──────── Data extract
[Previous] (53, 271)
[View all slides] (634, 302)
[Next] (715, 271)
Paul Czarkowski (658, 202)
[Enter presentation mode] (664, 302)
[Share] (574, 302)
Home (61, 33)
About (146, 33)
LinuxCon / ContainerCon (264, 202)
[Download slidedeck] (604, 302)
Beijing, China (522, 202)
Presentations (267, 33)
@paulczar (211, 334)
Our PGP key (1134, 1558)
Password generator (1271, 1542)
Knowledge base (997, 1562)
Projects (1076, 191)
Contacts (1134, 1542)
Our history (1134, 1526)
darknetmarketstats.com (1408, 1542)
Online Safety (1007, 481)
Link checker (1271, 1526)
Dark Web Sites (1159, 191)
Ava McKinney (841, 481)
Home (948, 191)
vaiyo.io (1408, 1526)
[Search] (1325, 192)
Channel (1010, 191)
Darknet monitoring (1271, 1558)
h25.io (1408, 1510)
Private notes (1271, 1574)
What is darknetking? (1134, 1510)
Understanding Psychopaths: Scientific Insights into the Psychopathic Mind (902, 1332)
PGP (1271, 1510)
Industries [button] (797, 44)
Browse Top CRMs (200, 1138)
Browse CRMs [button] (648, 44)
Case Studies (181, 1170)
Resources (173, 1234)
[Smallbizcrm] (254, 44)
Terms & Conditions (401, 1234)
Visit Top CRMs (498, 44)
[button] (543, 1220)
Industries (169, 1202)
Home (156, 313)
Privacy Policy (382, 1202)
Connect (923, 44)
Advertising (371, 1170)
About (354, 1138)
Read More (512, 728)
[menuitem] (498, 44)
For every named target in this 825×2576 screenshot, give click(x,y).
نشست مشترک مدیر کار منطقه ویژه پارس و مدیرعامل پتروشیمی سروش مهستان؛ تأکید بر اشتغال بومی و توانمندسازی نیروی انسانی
────────────────
(Work instructions): Output all of the data exactly as given.

(Solution below):
[Previous] (53, 271)
[View all slides] (634, 302)
[Next] (715, 271)
Paul Czarkowski (658, 202)
[Enter presentation mode] (664, 302)
[Share] (574, 302)
Home (61, 33)
About (146, 33)
LinuxCon / ContainerCon (264, 202)
[Download slidedeck] (604, 302)
Beijing, China (522, 202)
Presentations (267, 33)
@paulczar (211, 334)
Our PGP key (1134, 1558)
Password generator (1271, 1542)
Knowledge base (997, 1562)
Projects (1076, 191)
Contacts (1134, 1542)
Our history (1134, 1526)
darknetmarketstats.com (1408, 1542)
Online Safety (1007, 481)
Link checker (1271, 1526)
Dark Web Sites (1159, 191)
Ava McKinney (841, 481)
Home (948, 191)
vaiyo.io (1408, 1526)
[Search] (1325, 192)
Channel (1010, 191)
Darknet monitoring (1271, 1558)
h25.io (1408, 1510)
Private notes (1271, 1574)
What is darknetking? (1134, 1510)
Understanding Psychopaths: Scientific Insights into the Psychopathic Mind (902, 1332)
PGP (1271, 1510)
Industries [button] (797, 44)
Browse Top CRMs (200, 1138)
Browse CRMs [button] (648, 44)
Case Studies (181, 1170)
Resources (173, 1234)
[Smallbizcrm] (254, 44)
Terms & Conditions (401, 1234)
Visit Top CRMs (498, 44)
[button] (543, 1220)
Industries (169, 1202)
Home (156, 313)
Privacy Policy (382, 1202)
Connect (923, 44)
Advertising (371, 1170)
About (354, 1138)
Read More (512, 728)
[menuitem] (498, 44)
For every named target in this 825×2576 screenshot, give click(x,y).
نشست مشترک مدیر کار منطقه ویژه پارس و مدیرعامل پتروشیمی سروش مهستان؛ تأکید بر اشتغال بومی و توانمندسازی نیروی انسانی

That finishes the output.